Tuesday, March 07, 2006

the pound squad

More or Less at WorkSwaying to the Trochee's HeaveScanning Recordings for Audible Speech
yesterday i joined ben friedlander (who is in town on his sabbatical from the university of maine and who also read at bridge street sunday night with tim davis) at the national archives II in college park to do work on the recordings of ezra pound's radio speeches from the 1940s. (UPDATE: photos here)

Ezra Poundpound was an expatriate american poet living in italy 1924-1945 and a frequent guest on rome radio's broadcasts intended for anglophone listeners. pound used these broadcasts as an opportunity to denounce yankee imperialist capitalism and preach his own gospel of fascism and jewish conspiracy theory (with all of its requisite racial slurs) to anyone who might be listening. the foreign broadcast information service (FBIS, now under the CIA) began monitoring and recording these broadcasts which, once the US entered WWII following the bombing of pearl harbor, were considered treasonous. after the allies declared victory in europe, pound was apprehended and held in a containment cage in pisa, then brought back to the states to stand trial for treason. he ended up pleading insanity and spending the next 13 years in saint elizabeth's hospital here in southeast DC.

in 1978 yale psychology professor leonard doob published an edition of pound's radio speeches, using pound's own typescripts still residing at yale's beinecke library. he claims in his introduction that his book reproduces all known extant speeches, but ben discovered yesterday that there are roughly two dozen recordings of speeches not unaccounted for by doob. so this is at the very least one reason for undertaking this work, namely to add to the record and make it as complete as possible.

▸ Brief
Transcribe the part of the post on Ezra Pound's radio speeches starting with "in 1978 yale" and going on through "complete as possible.".

(Data records)
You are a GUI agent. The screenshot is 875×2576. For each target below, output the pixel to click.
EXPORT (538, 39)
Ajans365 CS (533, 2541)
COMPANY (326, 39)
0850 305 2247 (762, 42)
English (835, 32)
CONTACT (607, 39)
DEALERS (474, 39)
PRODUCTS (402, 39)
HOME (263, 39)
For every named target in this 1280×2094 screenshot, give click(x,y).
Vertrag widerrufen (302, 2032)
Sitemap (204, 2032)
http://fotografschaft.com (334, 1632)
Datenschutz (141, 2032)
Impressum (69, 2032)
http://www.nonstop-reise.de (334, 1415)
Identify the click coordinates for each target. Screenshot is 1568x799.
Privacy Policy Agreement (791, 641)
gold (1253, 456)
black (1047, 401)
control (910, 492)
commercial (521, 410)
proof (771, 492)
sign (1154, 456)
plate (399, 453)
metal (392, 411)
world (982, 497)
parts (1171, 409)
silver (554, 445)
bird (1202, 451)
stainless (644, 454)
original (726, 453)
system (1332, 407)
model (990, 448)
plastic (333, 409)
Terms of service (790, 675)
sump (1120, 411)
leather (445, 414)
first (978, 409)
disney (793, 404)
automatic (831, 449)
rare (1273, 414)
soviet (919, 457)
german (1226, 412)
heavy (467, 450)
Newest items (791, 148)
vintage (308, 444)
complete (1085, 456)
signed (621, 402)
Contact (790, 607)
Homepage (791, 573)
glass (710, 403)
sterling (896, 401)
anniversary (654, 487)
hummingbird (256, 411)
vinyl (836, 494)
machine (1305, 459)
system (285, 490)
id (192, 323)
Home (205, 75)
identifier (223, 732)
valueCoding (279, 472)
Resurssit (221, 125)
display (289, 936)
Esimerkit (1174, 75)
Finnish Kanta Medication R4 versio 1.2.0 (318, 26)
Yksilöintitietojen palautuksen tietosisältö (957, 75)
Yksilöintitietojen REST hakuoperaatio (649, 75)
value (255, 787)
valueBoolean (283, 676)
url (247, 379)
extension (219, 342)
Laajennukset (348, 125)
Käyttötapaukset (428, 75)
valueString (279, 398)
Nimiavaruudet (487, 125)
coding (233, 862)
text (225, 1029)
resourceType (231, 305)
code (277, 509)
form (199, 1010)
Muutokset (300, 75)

▸ Expected answer
in 1978 yale psychology professor leonard doob published an edition of pound's radio speeches, using pound's own typescripts still residing at yale's beinecke library. he claims in his introduction that his book reproduces all known extant speeches, but ben discovered yesterday that there are roughly two dozen recordings of speeches not unaccounted for by doob. so this is at the very least one reason for undertaking this work, namely to add to the record and make it as complete as possible.